En el taller, nos centramos más en otros temas y no nos dio tiempo de profundizar sobre el pudor como salvaguarda de la intimidad personal, hoy en día bastante amenazada. Existe una tendencia a exhibirse, a estar pendiente de la aprobación pública, en especial en las redes sociales, que amenaza con desequilibrar a la persona.
Mucho antes del auge de las redes sociales, en el año 1991, en una conferencia titulada El significado del pudor, Leonardo Polo alertaba de esta tendencia a la exhibición: “en este sentido, el incontinente transforma su propio ser en un escaparate. Es como si dijera: «aquí estoy para cualquier éxito.

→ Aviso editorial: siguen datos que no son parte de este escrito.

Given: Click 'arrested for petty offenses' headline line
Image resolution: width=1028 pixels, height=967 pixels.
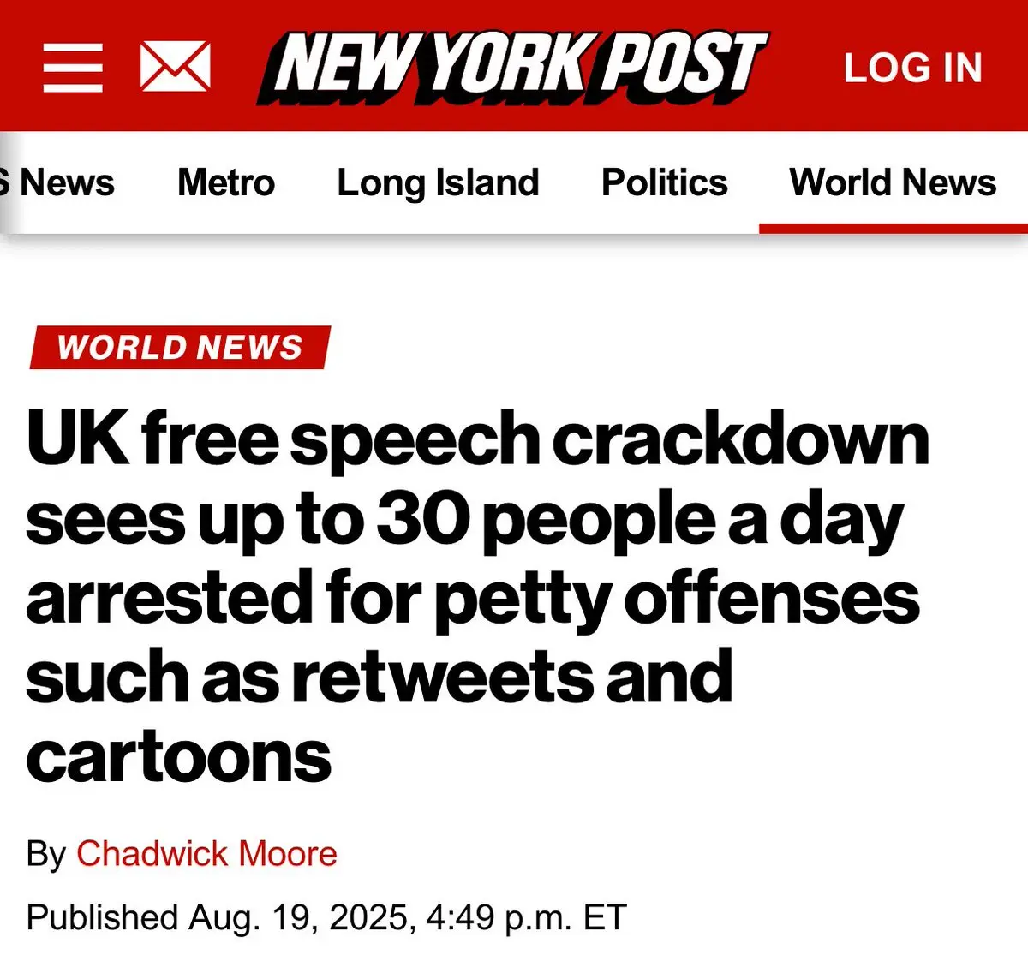Looking at the screenshot, I should [473, 600].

Me alquilo» por eso es justo decir que está arrojado a una existencia cosificada”.
Una de las características que se han atribuido a la belleza es la armonía. El ser humano es intimidad y, desde esa intimidad, integración, armonía. Cuando se desequilibra y se dispersa exhibiendo de manera impúdica solo ciertas facetas de su persona, pierde belleza y densidad.
Por eso puede afirmar Polo que “lo brillante es la destrucción de lo bello”. La auténtica belleza de una persona no se encuentra en los brillos muchas veces hipertrofiados que muestra en Instagram, Tik tok o Youtube, donde parece arrojar a la superficie trozos de su ser. Quien así actúa parece no confiar en su propia intimidad ni ser capaz de refugiarse en ella, como si solo confiara en sus roles públicos o en los efímeros brillos de una pantalla.
El problema no consiste en estar en las redes -todos lo estamos de alguna manera-, sino en cómo estamos en ellas: ¿estamos integrados, armonizados, como personas enteras, o nos mostramos como cosas, como partes de nosotros mismos para que los demás puedan utilizarnos o sean utilizados por nosotros? ¿Queremos brillar o queremos mostrar la belleza?
Normalmente, lo bello procede de la intimidad, aquel núcleo íntimo de la persona que nos da armonía y equilibrio. Cuando se desencaja y buscamos solo placer, éxito, dinero, poder…, tendemos a exhibirnos como un objeto en un escaparate y a buscar solo la complacencia que nos hincha como personas y alimenta nuestra vanidad.
Nos queda entonces una inevitable sensación de vacío porque, como advierte el mismo autor, el que así se exhibe parece que pretenda emplearse entero en un instante y acaba vaciándose por dentro, al desconocer que el ser humano no se puede agotar en una o varias entregas, sino que se proyecta para siempre.
La intimidad es la única verdad en nosotros mismos que tiene un sello personal, exclusivo e irrepetible, y no se puede rebajar a un reel, una foto o un comentario brillante. Solo se puede entregar a quien quiera comprometerse a ofrecer la suya a cambio. Lo brillante suele ser efímero. Lo bello es duradero e intenso. Cada vez más intenso, como atestiguan tantos matrimonios que han sabido cuidarla y entregarla a la única persona que merece recibirla y se ha comprometido a tutelarla.